Новейшая история Грузии соткана из кровавых загадок. Было время, когда каждая дискуссия почитателей Звиада Гамсахурдия неизбежно приводила ее участников к сцене (само)убийства первого президента. Он стрелял? В него стреляли? А кто – скитавшиеся вместе с ним лица или какие-то другие? Эти вопросы были заданы тысячи раз, и «звиадисты», увлекая за собой сограждан, искали ответы: иногда - соответствующие истине, иногда – их убеждениям и симпатиям. Люди пытались понять, кто «заказал» лидера НДП Гию Чантурия и влиятельного в прошлом функционера Солико Хабеишвили, интересовались, кто именно присутствовал при убийстве братьев Торадзе и таинственной смерти полковника Маринашвили, искали несоответствия в официальной версии (само)убийства секретаря Совбеза Нугзара Саджая (народная молва до сих пор берет первую часть слова в скобки). Больше всего версий связано со смертью премьер-министра Зураба Жвания – от банального отравления газом (версия тогдашних властей) до убийства – продуманного или спонтанного. Адвокат Шалва Хачапуридзе в свое время рассказывал со слов Бадри Патаркацишвили (а тот якобы со слов высокопоставленного чиновника), что Михаил Саакашвили убил премьера пепельницей. Сегодня, когда Хачапуридзе защищает интересы Саакашвили, сторонники последнего сетуют, что часть общества не рассматривает аргументы адвоката со всей серьезностью, хотя в недавнем прошлом они сами приложили максимум усилий для того, чтобы дискредитировать Хачапуридзе вместе с версией о пепельнице. Да и смерть самого Патаркацишвили далеко не все считали естественной. Когда в русле перечисленных сюжетов представители партий и связанных с ними СМИ рассказывают об одних и тех же, вроде бы очевидных фактах, возникает «Эффект Расёмона» – он, как туман, покрывает обстоятельства трагедии и мотивы заинтересованных сторон. Причем это касается не только влиятельных, известных всей стране лиц. Можно вспомнить, как совсем недавно политики, СМИ и комментаторы в соцсетях описывали смерть Тамар Бачалиашвили, Лексо Лашкарава, Георгия Шакарашвили. Одно и то же событие порождало десятки разных историй, и рассказывающие их люди не всегда стремились обвинить оппонентов, но описывали факты в соответствии со своими представлениями, искали в их рамках логичные объяснения, конструировали новые версии и выдумывали шокирующие детали, чтобы привлечь внимание.

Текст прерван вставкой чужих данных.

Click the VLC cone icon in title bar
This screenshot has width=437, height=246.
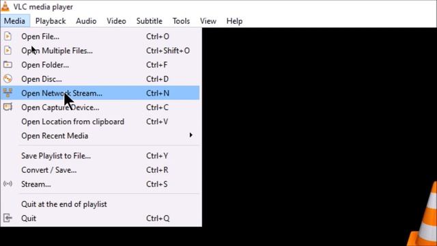coord(5,7)
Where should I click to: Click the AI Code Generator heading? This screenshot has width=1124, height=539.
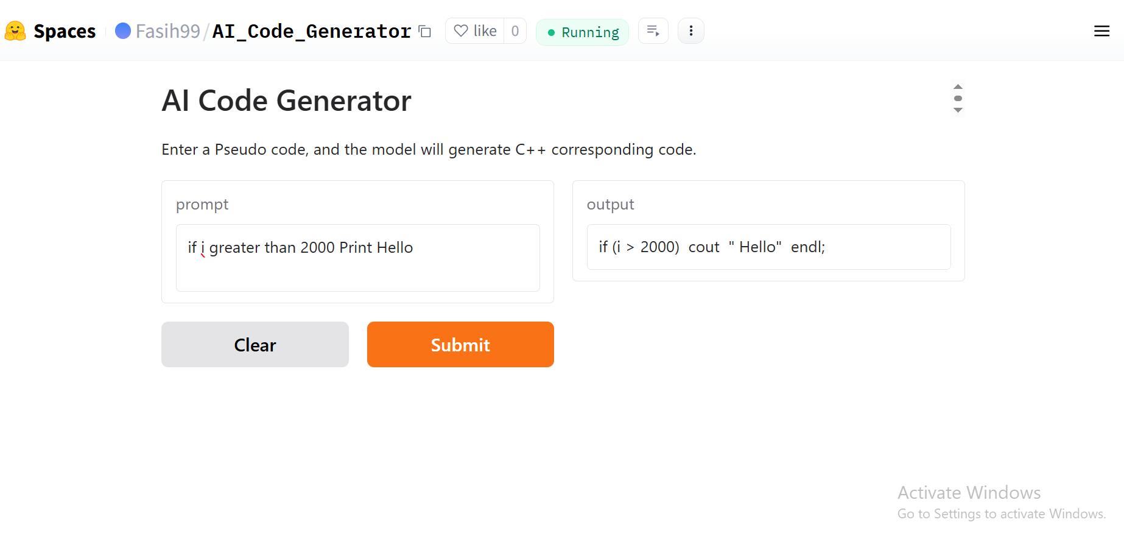(x=286, y=100)
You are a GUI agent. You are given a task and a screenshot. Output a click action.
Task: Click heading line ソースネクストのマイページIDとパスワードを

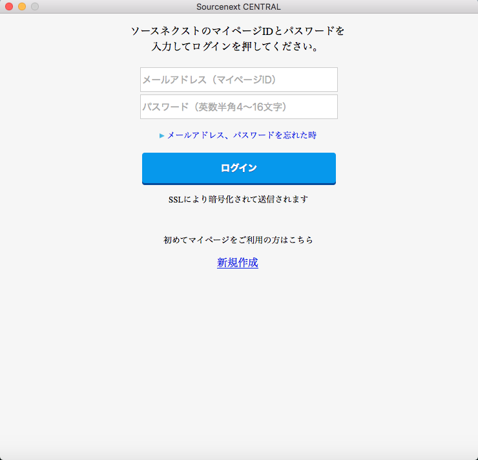238,31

Прозаичная и неоднозначная истина зачастую может оказаться менее привлекательной, чем правдоподобное предположение. Правда, которая не укладывается в рамки стереотипов и драматургических шаблонов, нужна далеко не всем. Эта мысль изящно обыграна в замечательном фильме «Хвост виляет собакой» (1997): «Кто убил Кеннеди? Я читал черновик доклада [комиссии] Уоррена. Там сказано, что его задавил пьяный водитель».
Рассмотренное преступление в определенном смысле является более сложным, чем политические (само)убийства – помимо стандартного желания обвинить во всем идеологических оппонентов, здесь можно обнаружить и бегство от ответственности, и коллективную диссоциацию, и индивидуальную инфантильность.

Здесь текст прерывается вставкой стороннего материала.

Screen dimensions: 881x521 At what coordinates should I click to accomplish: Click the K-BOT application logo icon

«Каждому преступлению непременно предшествует мотивация», – написал в Facebook ответственный за связи патриархии с общественностью протоиерей Андрия Джагмаидзе, рассмотревший преступление в контексте «антицерковной кампании некоторых средств массовой информации («Мтавари архи», ТВ «Пирвели», «Формула»), «теологов» и «экспертов», полагающих, что спасение нашей страны, ее экономический подъем и политические победы должны произойти посредством полной реорганизации православной церкви или вообще ее распада». «Что происходит в сознании разбойника, который не стыдится народа? – добавил Джагмаидзе: если он видит, что можно беспрерывно обвинять Церковь в том, что она проводит политику страны-оккупанта, если он видит, что журналист (ТВ «Пирвели») может называть священнослужителей «бандитами» во дворе собора Светицховели в день храмового праздника, что можно срывать богослужение (журналист «Мтавари архи» в Мартвильском храме) и объявлять Патриарха врагом страны, что же еще остается из того, что может допустить сознание разбойника, который не боится Бога?! То, что случилось сегодня в Хашурском женском монастыре».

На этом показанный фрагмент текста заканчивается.